序章
気が付くと、何もない空間に漂っていた。
自分以外にあるのは、無限に広がる細かい粒子だけ。
どうやら、何かの拍子に濃くなった粒子のこごり。
それが自分であるらしい。
悠久ともいえる時間、漂っていて‥‥‥ふと気付いた。
暇だ。
それからは、あちこち移動して、自分と同じような存在を、いや、自分と同じでなくてもいい、何か意思をもった存在を探し続けた。
無限とも思える空間をくまなく探し続けて、どれほど経ったか。
ついに自分は悟った。
ここには、本当に、自分以外に誰もいない。
何もない。
試しに、自分のようなものが出来ないものかと、周りにある粒子をかき混ぜてみた。
特に何も起こらない。
次に、ふと思いついて、自分の一部と周りの粒子を混ぜてみた。
すると、何やら、もわっとした固まりになった。
それは、明確な形もなく、もちろん意思なんて持っていないただの固まりだったけれど、間違いなく、初めて触れる『他』だった。
自分ではない何かがある。
なんて嬉しいんだろう。
しばらくその固まりをなで回した後、自分は一つの渦となり、周りの粒子と自分とを混ぜ続けた。
渦の中からはたくさんの固まりが生まれた。
それば慣れるにつれて、どんどんきれいな球になり、柔らかったりザラザラしていたり、ふわふわしていたりした。
色々な球が産まれるのが楽しくて楽しくて、ずっとそんなことをしていたけれど、渦になっていると、せっかく産まれた球に触ることができない。
そこで体の半分を渦に残したまま、半分は渦を抜け出して産まれた球を追いかけた。
球を何個も集めてくるくる回したり。
球の回る渦を作ってみたり。
投げてみたり。
一人きりだった頃に比べて、他に何かがあるって、なんて楽しいんだろう。
でも、しばらくして、なぜかイライラして、悲しくなってきた。
結局、変わらない。
ここにあるのは、自分と粒子と球だけ。
自分だけだった頃と、そんなに変わらない。
悲しくなって、思わず、側にあった大きな球を、べちっと殴った。
……その、とたん。
世界が、変わった。
明るい。
光。
殴った大きな球が、まぶしいくらいに輝いていた。
自分の作ったたくさんの球が、こんな色をしていたのか、と初めて知った。
もわもわの、むにょむにょの、ザラザラの、こちこちの、今まで自分がずっと知っていたはずの球たちが、緑で、赤で、茶色で、金色だったということが初めて分かった。
きれい。
ああ、なんてきれいなんだろう。
光り始めた大きな球の周りに、小さな球たちをくるくると回してみる。
光の当たるところ、当たらないところ。
それぞれ色が変わって、とってもきれい。
ひょっとしたら、他の球だって、べちっとすれば光り始めるのだろうか。
そうしたら、この何もなかった空間に、あちこち小さな光があふれて、きっととてもきれい。
それからは、もう夢中で、いろいろな球を光らせて、光らなかった小さな球をその周りにくるくるして眺めて。
赤く光る玉や、青く光る球、黄色く光る球。
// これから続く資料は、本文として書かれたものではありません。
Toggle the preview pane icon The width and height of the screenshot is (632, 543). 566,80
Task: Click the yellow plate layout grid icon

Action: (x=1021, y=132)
中には二つ一緒に光っている球、小さな球の周りをさらに小さく周る玉もできた。
本当に見渡す限りが光る球にあふれて、遠くまでも光る球があって。
もうこのまま自分と同じような存在には、きっと出会えないだろうけれど。
でも、きっと大丈夫。
世界がこんなにきれいなら。
光る球が増えたことに満足して、それから再び、最初に光った球のところまで戻って来た。
……あれ?
変わっている。
光る球の周りを回っていた球の一つが、今まで見たことのない色に。
自分が何もしていないのに。
ひょっとしたら、話しかけたら、答えてくれるだろうか?
……おぉい、と小さな声で呼んでみる。
返事はない。
自分で変わったのは変わったけれど、自分で考えて動いているわけではないのだろうか。
でも、ひょっとしたら。
自分で変わったのだもの、もっと、よぉく見てみたら、あの球には、何か他とは変わったものがあるのかも知れない。
そう思ったら、もう居ても立っても居られなくなって。
『自分』を細く細く、ちぃさく引き絞ると。
『ぼく』はその青い球に、ゆっくりと降りていった。